At the extreme southern tip of Israel about 155 mi/250 km south of Jerusalem, Eilat is a port and resort on the Gulf of Aqaba, an inlet of the Red Sea. In winter, it's especially popular with Israelis and Europeans who enjoy its hot, dry weather and beautiful beaches. Americans also are starting to discover Eilat, especially those who are looking to extend their stay for two or three nights with a beach holiday.

Eilat is just a few minutes' drive from Jordan and Egypt. The shoreline extends all along the Red Sea coastline near the town. Each beach has its particular atmosphere, and the ones along the area called North Beach are preferred by families who enjoy the comfort of beach beds, parasols, snack bars and lifeguards.

Farther south, the Coral Beach area is wilder and less populated. The area around Coral Beach has the most spectacular reefs in the area, because they're protected as part of the Coral Beach Nature Reserve. Many dive shops and schools are based in the area. Those who aren't certified divers, and who don't want to undertake an instruction course, can try snuba diving (breathing through a hose attached to an air supply on a boat).

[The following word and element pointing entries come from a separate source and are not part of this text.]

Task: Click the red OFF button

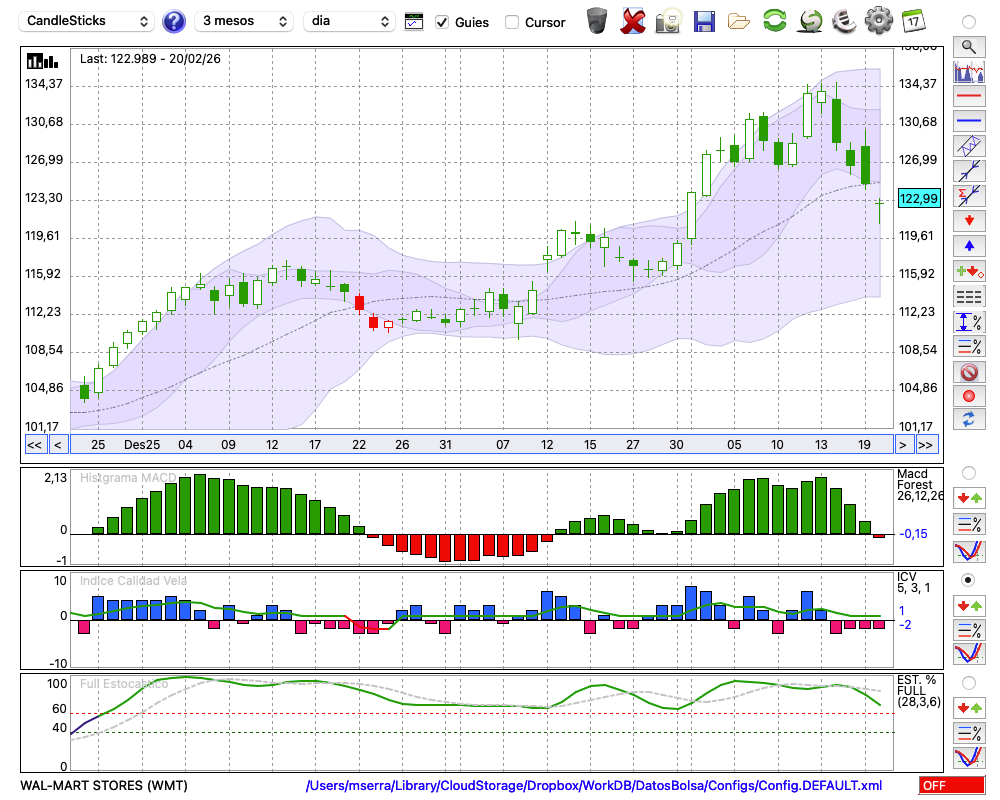Action: click(x=951, y=786)
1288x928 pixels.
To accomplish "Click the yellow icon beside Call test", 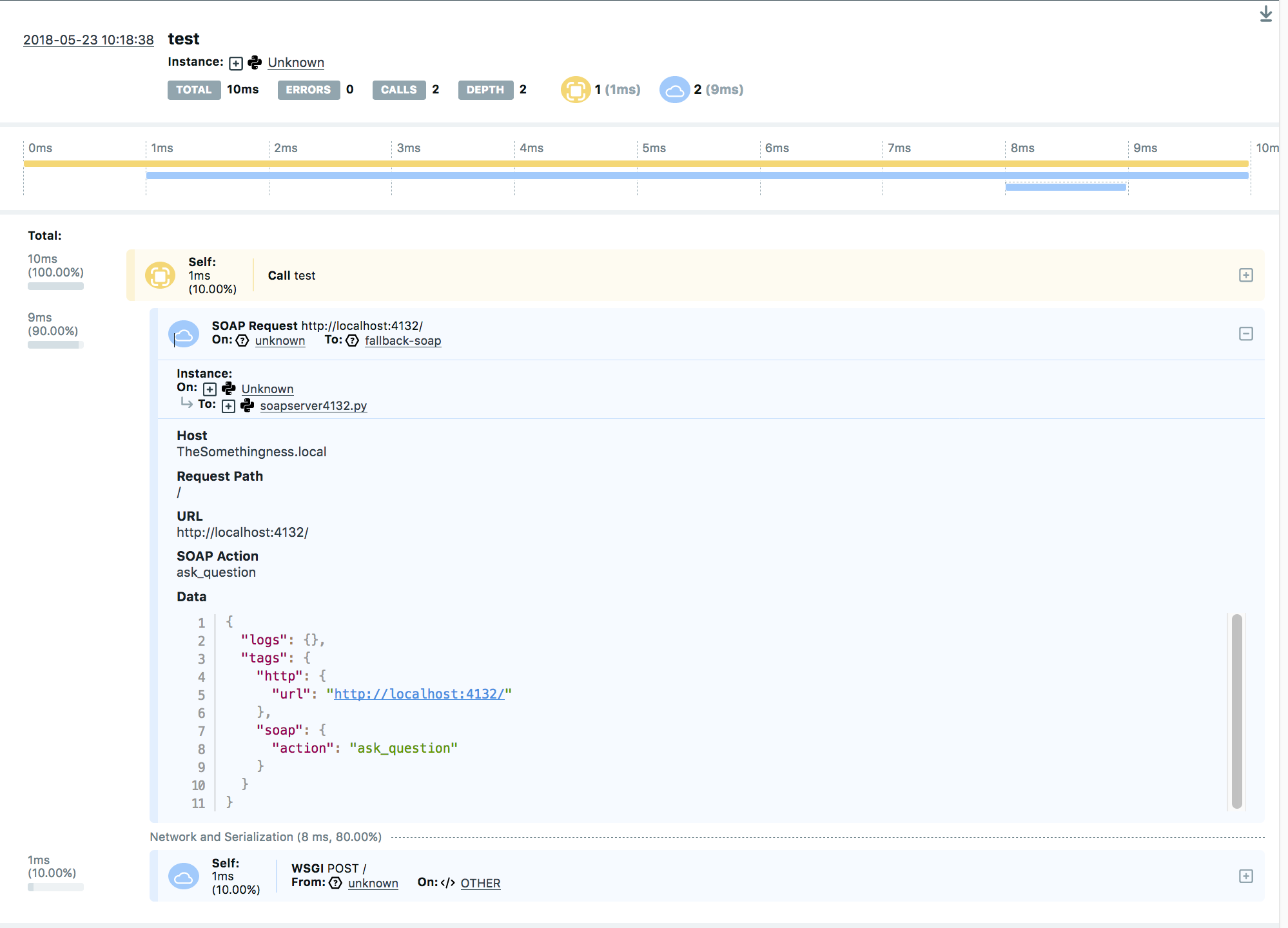I will click(160, 275).
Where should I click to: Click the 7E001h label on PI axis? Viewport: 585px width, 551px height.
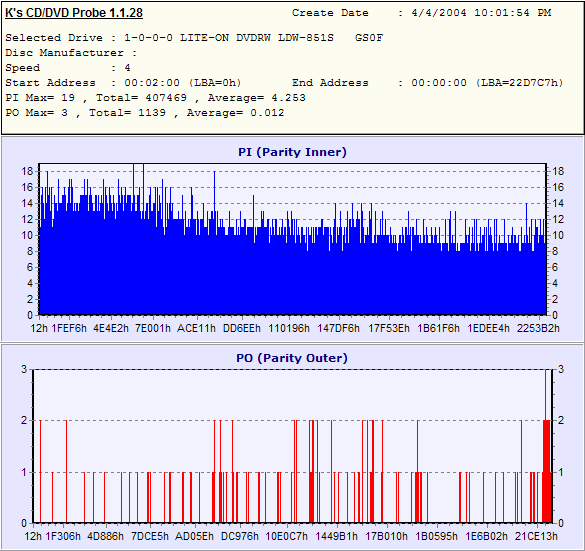[153, 328]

Snorkeling is also popular all along the coast. The reefs often begin only a few yards/meters from shore, so novice snorkelers can wade right in and start looking around. Snorkeling equipment can be rented on the spot for a modest price. It's also possible to swim with dolphins at Dolphin Reef, a private beach.

If you don't want to get your feet wet, visit the Underwater Observatory Marine Park at Coral Beach. This submerged, glass-walled chamber allows spectacular views of marine life. The park includes stingrays, sharks and other creatures in a more traditional aquarium environment. The park also operates glass-bottom-boat tours and the Yellow Submarine, which can take you 195 ft/60 m under the sea to see the coral reefs.

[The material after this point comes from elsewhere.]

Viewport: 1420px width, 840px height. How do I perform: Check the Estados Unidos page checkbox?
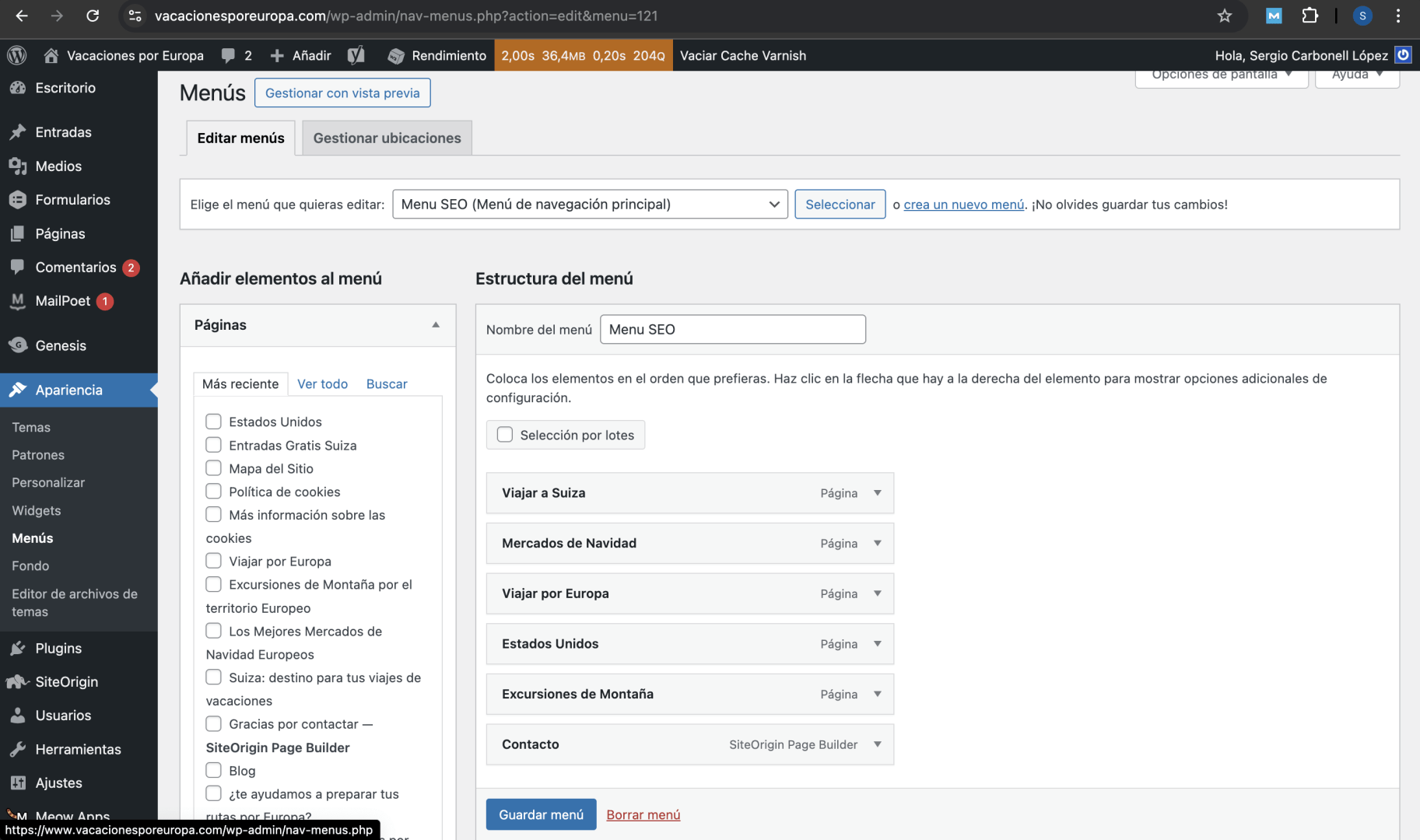coord(213,422)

Boating on the surface of the water is also big in Eilat. Sightseeing cruises, some involving lunch or dinner, leave from the town (some enter Egyptian waters, requiring passengers to take along their passports). Yachts can also be chartered from the town.

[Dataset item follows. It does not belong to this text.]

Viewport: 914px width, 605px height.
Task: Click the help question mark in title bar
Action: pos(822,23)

Eilat is a rest stop in the spring and summer for more than 425 species of migrating birds. The International Bird-Watching Center can provide birding information.

Several outfitters in Eilat offer trips to attractions in the surrounding desert. Destinations include Timna Valley Park, the Red Canyon, King Solomon's Pillars and the Pillars of Amram. These desert adventures can be accessed by hiking, on camel treks or by Jeep. Day trips can also be booked to Petra in Jordan, just two hours away.

Also in Eilat, Kings City is a biblical theme park that resembles a king's palace and offers visitors a journey to the past. The park includes panoramic scenes of the Pharaoh Palaces and temples, plus more than 70 displays of optical illusions and other interactive challenges in honor of King Solomon's wisdom. A fascinating boat ride following the life story of King Solomon is also a favorite of park visitors. http://www.kingscity.co.il.

The International Red Sea Jazz Festival takes place in Eilat every year during the last week of August, and the Eilat Belly Dancing Festival, including competitions and a bazaar, is held in January.